4 Discussion and Conclusion
For test-time augmentation, we only used flipping, rotation and scaling for spatial transformations. It is also possible to employ more complex transformations such as elastic deformations used in [2]. However, such deformations take longer time for testing and have less efficiency. The results show that test-time augmentation leads to an improvement of segmentation accuracy for different CNNs including 3D UNet [2], multi-class WNet and cascaded networks [29]. Test-time augmentation can be applied to other CNN models as well. The uncertainty estimation obtained by our method can be used for downstream analysis such as uncertainty-aware volume measurement [7] and guiding user interactions [30]. It would be of interest to assess the impact of test-time augmentation on CNNs trained with state-of the-art policies such as in [13].

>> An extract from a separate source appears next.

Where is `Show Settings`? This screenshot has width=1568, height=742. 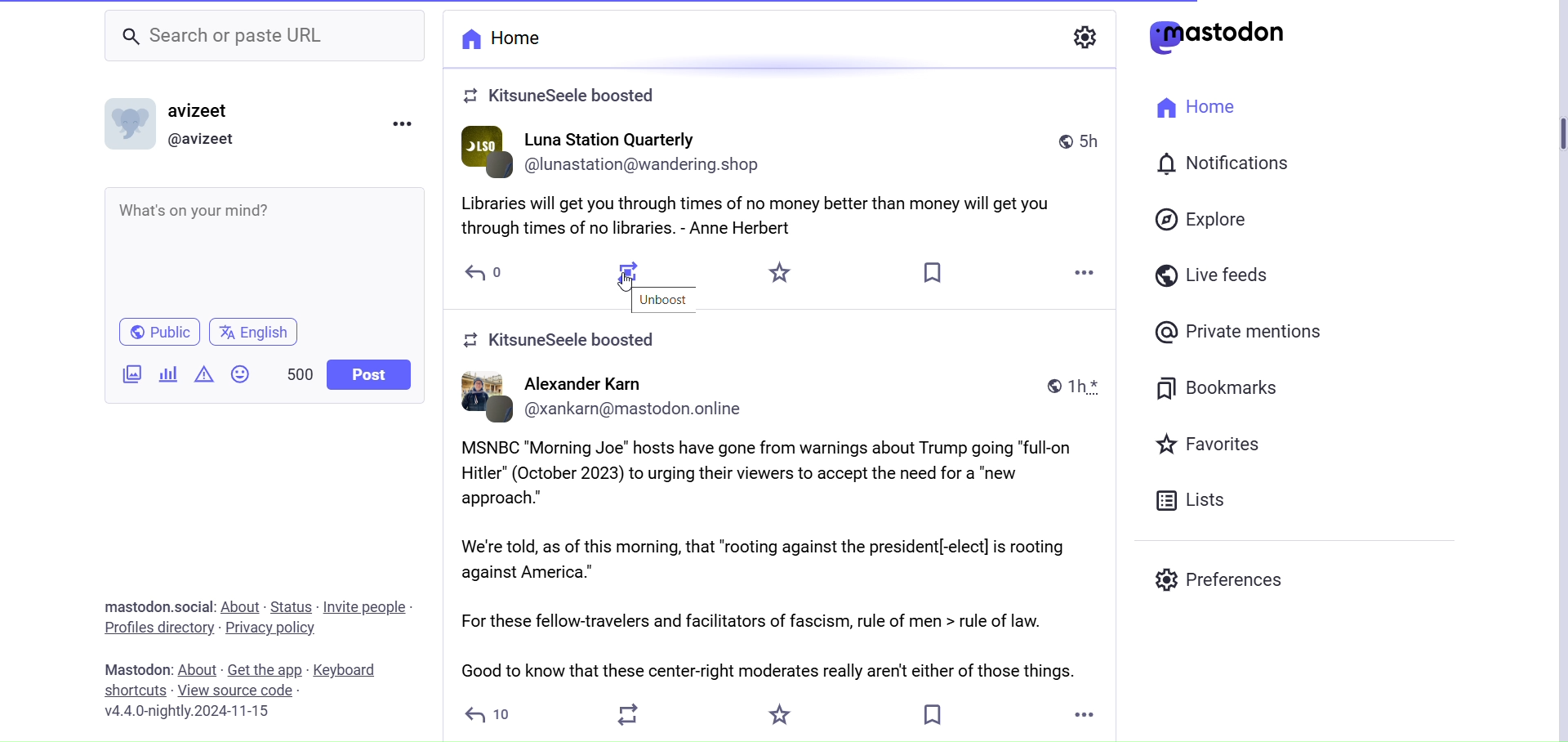
Show Settings is located at coordinates (1084, 37).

对于TTA,我们只对空间转换使用翻转、旋转和缩放。也可以采用更复杂的转换,如[2]中使用的弹性变形。然而,这种变形的检测时间较长,效率较低。结果表明,TTA可以提高不同网络的分割精度,包括3D UNet[2]、多级WNet和级联网络[29]。TTA也适用于其他CNN模型。该方法得到的不确定性估计可用于后续分析,如不确定性感知的体积测量[7]和指导用户交互[30]。我们有兴趣评估TTA对使用最新的策略(如[13])训练的CNNs的影响。
In conclusion, we explored the effect of test-time augmentation for CNNbased brain tumor segmentation. We used 3D U-Net, 2.5D multi class WNet and cascaded networks as the underpinning network structures. For training and testing, we augmented the image by 3D rotation, flipping, scaling and adding random noise. Experiments with BraTS 2018 training and validation set show that test-time augmentation helps to improve the brain tumor segmentation accuracy for different CNN structures and obtain uncertainty estimation of the segmentation results.
综上所述,我们探讨了TTA对基于cnn的脑肿瘤分割的影响。采用3d unet、2.5D 多类WNet和级联网络作为支撑网络结构。为了训练和测试,我们通过3D旋转、翻转、缩放和添加随机噪声来增强图像。BraTS 2018训练和验证集实验表明,TTA有助于提高不同CNN结构下的脑瘤分割精度,获得分割结果的不确定性估计。